PAGE EXCERPT ▸
** BEGIN **

Stockport RFC was a Rugby League club in Stockport, Cheshire, England.

The club became founder members of the Northern Rugby Football Union (now Rugby Football League) after the English rugby schism, and resultant breakaway meeting at the George Hotel, Huddersfield, in 1895.

They played for eight seasons from 1895–96 to 1902–03, when they finished bottom of the newly instituted Division Two.

Like several other Cheshire clubs, they participated in the Lancashire competitions.

They had a rivalry with fellow Cheshire side Runcorn RFC.

History

Early days 

Stockport RFC — the “Clarets” — was founded 1884 by men associated with Stockport Sunday School, the largest such school in the world at the time.

The Clarets first played on a field behind their HQ - The Plough Inn, Shaw Heath and the first gate was 3sh 9d. = 19p.

On January 12, 1889, they played a friendly against the Maori touring team, attracting around 4,000 spectator’s and came away with a 3-3 draw, this was the 42nd game of the 1888/89 Maori tour and a very respectable result as the Maoris beat Ireland, Wigan, St Helens, Salford, Swansea and others quite convincingly.

They managed to attract top Lancs & Yorks clubs to the Plough ground and such was the rise in popularity that they moved in with Stockport Cricket Club at Cale Green in 1890, averaging crowds of 3,000.

Northern Union 

Before the break with Rugby Union, Stockport, like many other clubs from Lancashire and Yorkshire, had suffered punishment by the RFU for "broken time" payments. When the 22 clubs met at The George Hotel, Huddersfield, the representative of Stockport had been unable to attend the meeting personally and so had telegraphed the meeting requesting the club's admission to the new organisation. This was duly accepted.

After the Great Schism in 1895, Stockport were one of the founder members of the new league. In the first season 1895–96 the league consisted of 22 clubs and Stockport finished in 17th position.

In the second season 1896–97 the league was divided into Yorkshire and Lancashire, Stockport playing in the latter section, where they would stay for all but one of the remainder of their semi-professional existence. They finished in 5th position out of 14 teams.

In the two following seasons, still in the Lancashire section, season 1897–98 and 1898–99 they finished in 11th position out of 14 teams.

** END **

PROVIDED MATERIAL ▸

** BEGIN **

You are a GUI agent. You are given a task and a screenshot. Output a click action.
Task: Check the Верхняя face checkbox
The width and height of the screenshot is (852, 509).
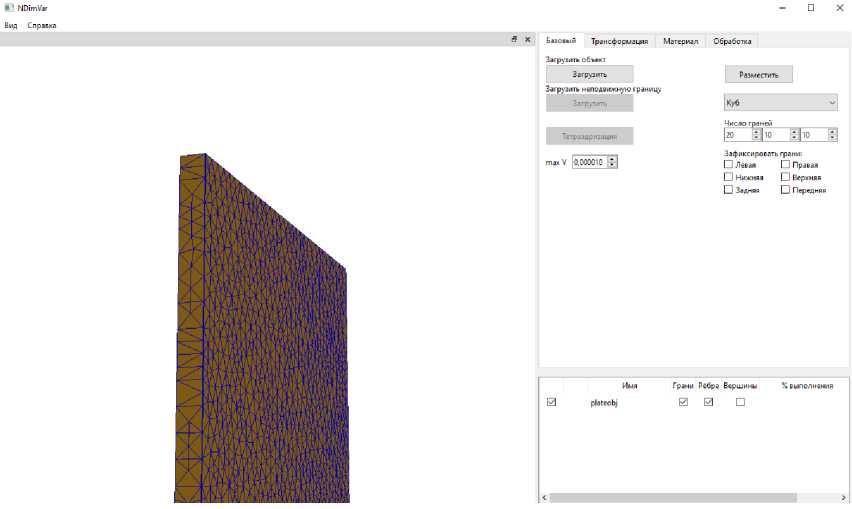pos(786,177)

** END **

PROBLEM SET ▸
1. Translate this sentence from the Stockport RFC history into Spanish: "Like several other Cheshire clubs, they participated in the Lancashire competitions."
2. Carry on the Stockport RFC history, starting after its last sentence.
The material has no connection to the Stockport RFC history.

THE RESPONSES ▸
1. Como varios otros clubes de Cheshire, participaron en las competiciones de Lancashire.

2.
In the fifth season, 1899–1900 they improved slightly finishing 9th out of 14 teams. This was also their most successful season in the Challenge Cup, they defeated Hunslet 2-0, Tyldesley 5-2 and Radcliffe 24-3 before bowing out in the Quarter-Finals losing 0-3 to Widnes.

In 1900–01, still in the Lancashire Senior League, Stockport dropped to 12th place out the 14 teams.

In 1901–02 14 clubs broke away to form the Northern Rugby League. Stockport were not among these, and as a result of this, interest and gates dwindled, so together with the remaining clubs and several additions from the lower county leagues, continued in the Lancashire Senior league, which became in effect division 2 (West). A slightly better season saw a mid-table finish in 6th place out of the 13 clubs. 

At the end of the 1901–02 season, the County Leagues elected 18 teams to join the new Division 2 (7 from Lancashire and 10 from Yorkshire and new member South Shields) with the existing second competition scrapped.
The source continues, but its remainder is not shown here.